## The data
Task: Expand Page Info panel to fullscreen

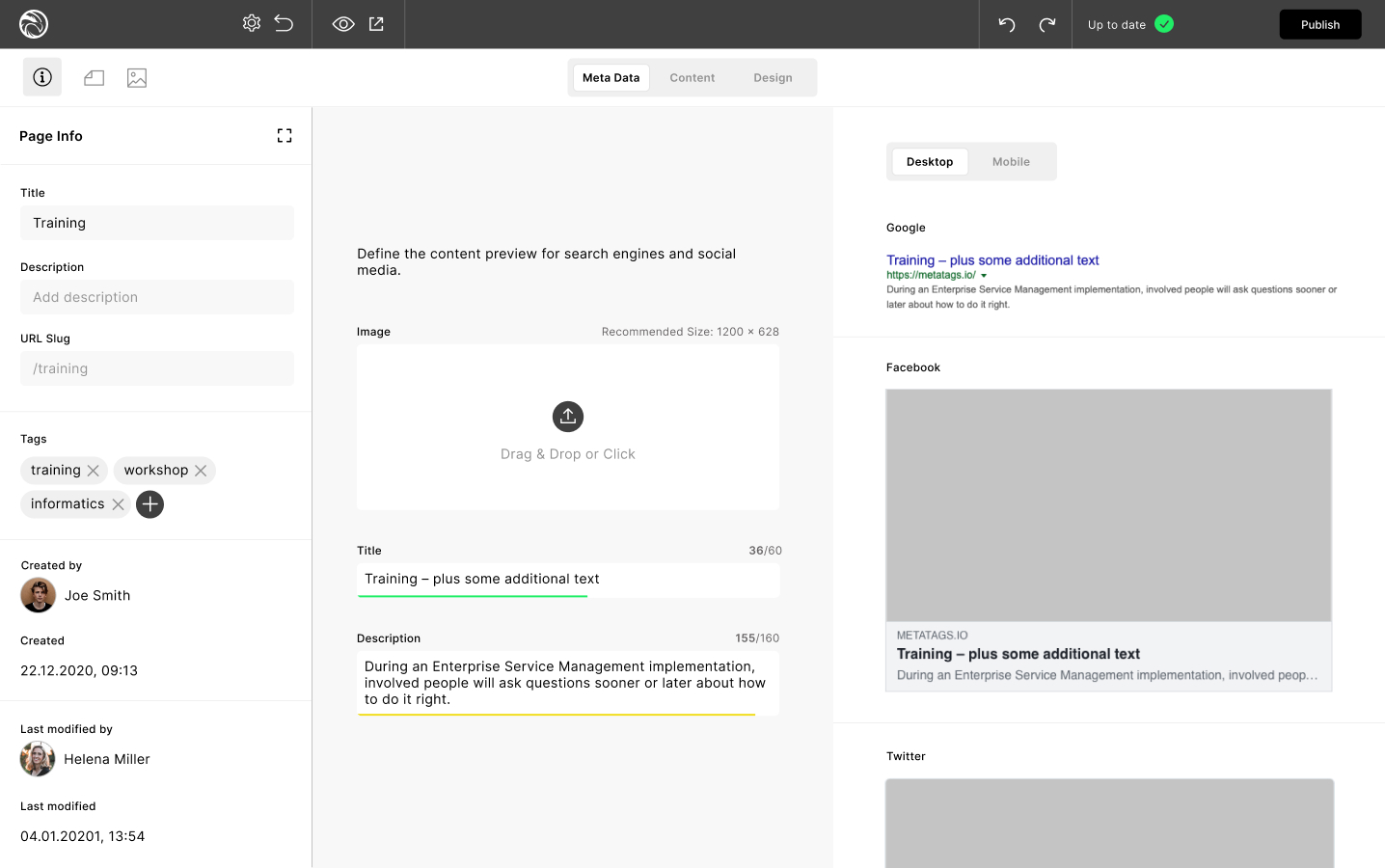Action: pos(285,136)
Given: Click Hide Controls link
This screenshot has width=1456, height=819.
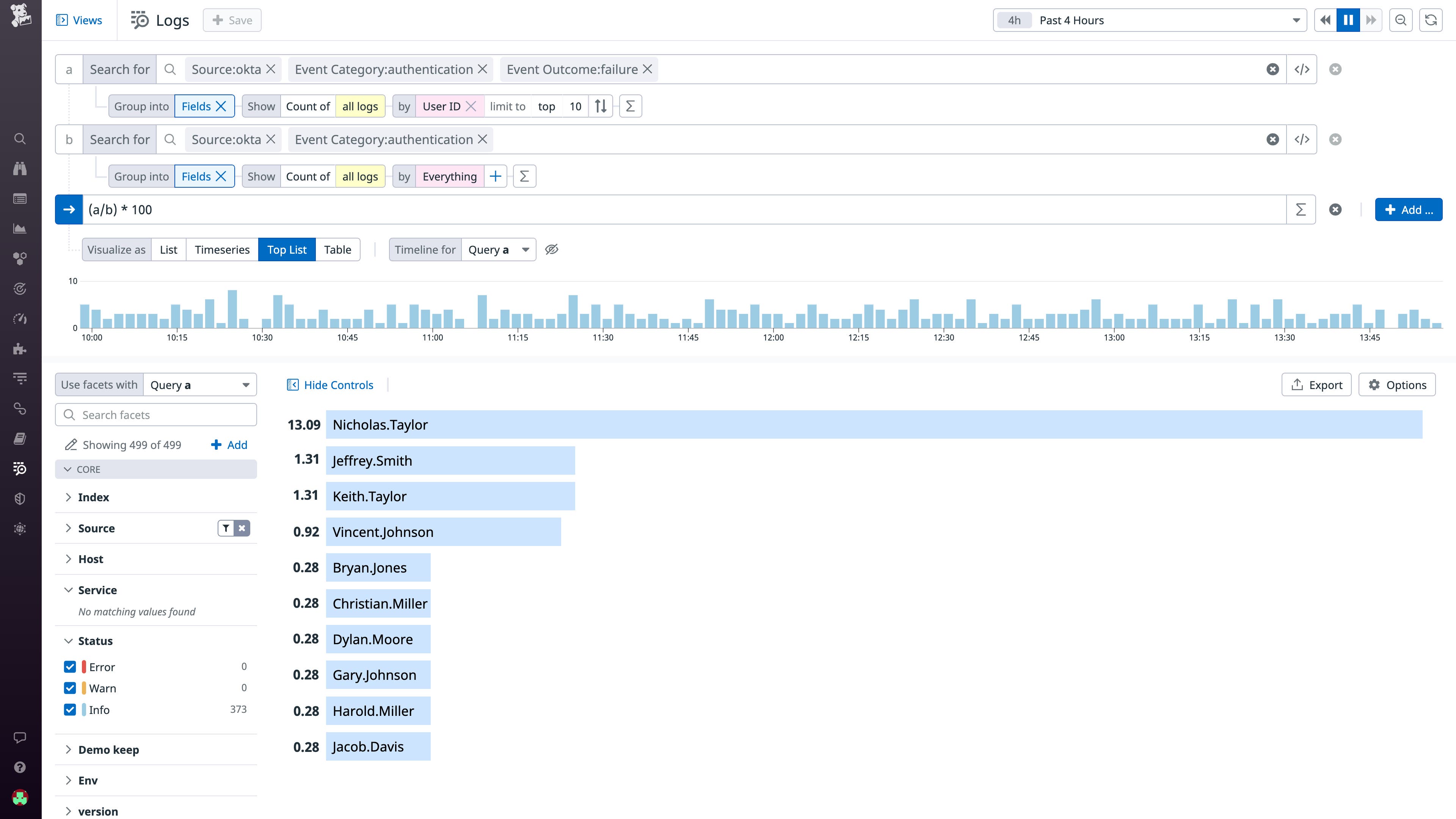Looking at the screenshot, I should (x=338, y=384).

## Stated goal
Put all of the data into a Markdown table with the columns Row and Line, giving each non-blank line its own numbered row. Leave the pictures out.

## Complete answer
| Row | Line |
|---|---|
| 1 | Task: Expand Page Info panel to fullscreen |
| 2 | Action: pos(285,136) |
| 3 | Given: Click Hide Controls link |
| 4 | This screenshot has width=1456, height=819. |
| 5 | Looking at the screenshot, I should (x=338, y=384). |